New Orleans is well and justifiably renown for Mardi Gras, for the French Quarter, for wonderful jazz, and for great restaurants.

But any visit to New Orleans should include – no, must include – a visit to the D-Day Museum. It’s beautifully laid out and is a wonderful combination of displays and a whole sequence of mini-theaters presenting video clips. As luck would have it, a number of gentlemen who participated in that invasion were there to answer questions on the day I visited. What an opportunity that was!

The first question I had when I was told about this museum was “Why is it located in New Orleans?” The answer is fascinating: It’s because of the Higgins Boat. Perhaps you never knew what they were called, but you’ll recognize them instantly from this photo.

These flat-bottomed landing craft were designed to run right up onto beaches where men and equipment could be quickly unloaded. The fact is, the Higgins Boats made the D-Day invasion possible, not to mention the countless other landings made throughout the Pacific during World War II.

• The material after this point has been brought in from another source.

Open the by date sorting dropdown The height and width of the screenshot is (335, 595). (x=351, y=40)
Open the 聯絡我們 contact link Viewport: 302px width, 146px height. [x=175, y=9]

The basic design of the boat was the work of Andrew Higgins, a Louisiana native. His company originally designed and built the plywood boats for running around the shallow waters of the Louisiana bayous. Higgins recognized the potential military application and was able to convince the Army that a military version of the boat could be used for the invasion of Europe.

Once the military brass understood the capabilities of these boats, the entire invasion strategy changed … and the D-Day invasion as we now know it became feasible. Higgins Industries ended up building more than 20,000 of these landing craft and it’s no exaggeration to say that Andrew Jackson Higgins’ little plywood boat changed the course of the greatest conflict in the history of the human race.

And now you know — where’s Paul Harvey when you need him? — why the D-Day Museum is in New Orleans.

Seriously, go see it. It’s worth a special trip. (And afterwards you can go to diner at Irene’s Cuisine!)